= EarthCache =

Geocache type

An EarthCache (sometimes abbreviated to EC) is a geocaching cache type. EarthCaches do not have physical caches. Instead, to prove that the geocacher was at the location, EarthCaches require the geocacher finding it to answer questions based on an earth science lesson provided and through observations made at given coordinates. EarthCaches are monitored by the GSA, and new EarthCaches must pass a review by a reviewer from the GSA (known as geoawares) before being published. The first EarthCache was published in 2004 by the GSA Director of Education and Outreach, Gary Lewis (geocaching name geoaware), when the GSA wanted the general public interested in earth science. The GSA also has an "EarthCache Masters Program", allowing geocachers to receive digital badges based on how many EarthCaches they've hidden or found. As of 2024, there have been over 70,000 EarthCaches created.

== Description ==
Unlike other geocaches, Earthcaches do not have a physical cache at the posted coordinates. Instead, to prove that the geocacher was at the location, EarthCaches require the geocacher finding it to answer questions based on an earth science lesson provided and through observations made at the posted coordinates. EarthCaches may have one site, or it could have multiple sites. The geocacher sends their answers to the EarthCache owner, then logs their find online. Every EarthCache, like other geocaches, have a difficulty and terrain rating (D/T rating) listed on the cache page, with the difficulty signifying how hard the cache is to figure out or solve, and the terrain signifying how hard it is to get to the posted coordinates. EarthCaches are monitored by the GSA, and new EarthCaches must pass a review by a reviewer from the GSA (known as geoawares) before being published.

=== Guidelines ===
According to Groundspeak, EarthCaches must follow these ten guidelines:

1. EarthCaches must provide an earth science lesson
2. EarthCaches must be educational
3. EarthCaches must highlight a unique feature
4. EarthCaches must be placed in locations where geocachers are allowed to enter
5. An EarthCache can be a single site or multiple sites
6. Logging an EarthCache requires visitors to undertake site-specific tasks that provide a learning opportunity related to the topic
7. The EarthCache text and logging tasks must be submitted in the local language
8. Respect trademarks and copyright information and only use text, images, or logos if you have permission
9. EarthCache sites adhere to the principles and ethics of geocaching and Leave No Trace.
10. EarthCaches are submitted through Geocaching.com and must meet the EarthCache guidelines and adhere to the geocache hiding guidelines and the Geocaching Terms of Use

== Origin ==
At a 2003 GSA meeting, a discussion formed about how to get the general public interested in earth science. One of the members proposed the idea of collaborating with Groundspeak and incorporating earth science with geocaching. United States National Park managers didn't allow physical geocaches at the parks, but they were willing to allow EarthCaches because they didn't have containers and they taught earth science lessons. This allowed the EarthCache Program to be created, and in 2004, Gary Lewis—the GSA Director of Education and Outreach at the time (geocaching username geoaware)—hid the first EarthCache in New South Wales, Australia titled "Earthcache I - a simple geology tour of Wasp Head" (GCHFT2). The EarthCache gives a lesson about erosion and the history of the rocks found in the area.

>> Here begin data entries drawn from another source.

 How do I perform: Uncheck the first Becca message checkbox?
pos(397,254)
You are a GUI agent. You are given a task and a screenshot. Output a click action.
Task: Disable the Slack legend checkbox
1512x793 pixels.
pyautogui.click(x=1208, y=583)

== EarthCache Achievements ==
The EarthCache Masters Program is a program that awards digital badges to geocachers that participate in EarthCache activities. Lewis, wanting the effort of creating an EarthCache to have a reward, came up with the program. The levels are split into four tiers: Bronze, Silver, Gold, and Platinum. Each level requires the geocacher to find and hide a certain amount of EarthCaches, with the amount increasing per level. The GSA also has "Discovery Awards", earned based on the amount of EarthCaches a geocacher finds. Once a geocacher qualifies, they apply for the level on the GSA's website, and once they qualify they then add an icon to their geocaching profile page. The GSA also created trackables for each program, with trackables unique to each level. As of 2015, there have been a total of 21,617 geocachers who have participated in the Masters Program.